The internationalisation of higher education must no longer be dominated by Western needs, should include regions such as Latin America and Africa, and see students as more than "a unit to be manipulated".
These were among the arguments made by a panel of experts at the British Council's Going Global conference in Hong Kong last week.
The conference, themed World Education: the New Powerhouse, was attended by more than 1,000 delegates from 68 countries.
John Hudzik, former vice-president of global engagement at Michigan State University, argued that there would be a "paradigm shift" in global higher education.
Beginning a roundtable discussion on whether internationalisation was an "unattainable dream or sustainable reality", he said international missions would become "imperative" and "pervasive" for universities, but would increasingly be judged on a cost-benefit basis.
Professor Hudzik, a former president of Nafsa: Association of International Educators, predicted "comprehensive internationalisation" involving "all students and managers, all faculty and staff" that would shape institutions' "ethos, vision and values".

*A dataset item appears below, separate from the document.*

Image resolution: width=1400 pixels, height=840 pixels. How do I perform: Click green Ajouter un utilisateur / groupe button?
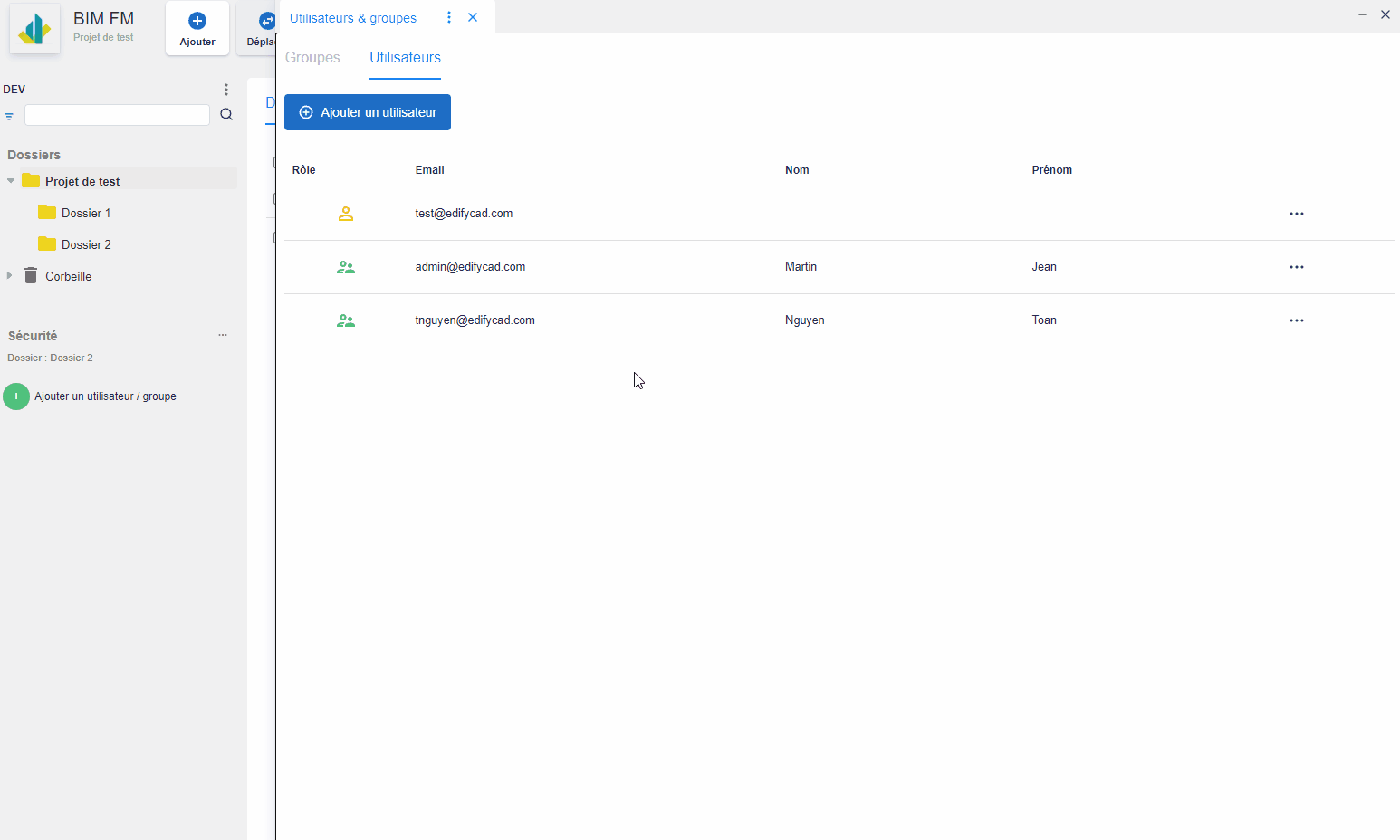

But Michael Hoey, pro vice-chancellor for internationalisation at the University of Liverpool, which has a campus in China, likened this vision to the Sermon on the Mount: "A wonderful picture of how humans might be...and almost impossible to achieve."
Higher education is a "follower not a leader" of globalisation, Professor Hoey said.
"Internationalisation is not inherently a good: it is only a good if we are absolutely clear about our motives for doing it," he added.
Universities should focus on research and the experience of students, who were "not just a unit to be manipulated" and who had different needs in different regions around the world, he argued.
Professor Hoey also called for a focus on multilingualism, which could be a vital source of skills for students in regions where there are few natural resources.
"Internationalisation isn't just what the Western world does," Professor Hoey said, adding that "we shouldn't encourage the English to believe that English speakers are the world, to believe they are the only language in town".
Michael Stone, secretary general of Hong Kong's University Grants Committee, said that not all types of institution could engage in internationalisation, and that governments and national organisations had vital roles to play through immigration and work rules.
For Eva Egron-Polak, secretary general of the Paris-based International Association of Universities, the focus must be on internationalisation "as a way to improve the quality of higher education".
She warned that regions such as Africa and Latin America were not regarded as priorities for internationalisation by universities in the rest of the world, adding that regional disparity was "a very serious concern".
Although developing nations often welcomed universities from the developed world as a way to provide student places they could not supply on their own, Ms Egron-Polak said, in some cases internationalisation "can in fact undermine local capacity".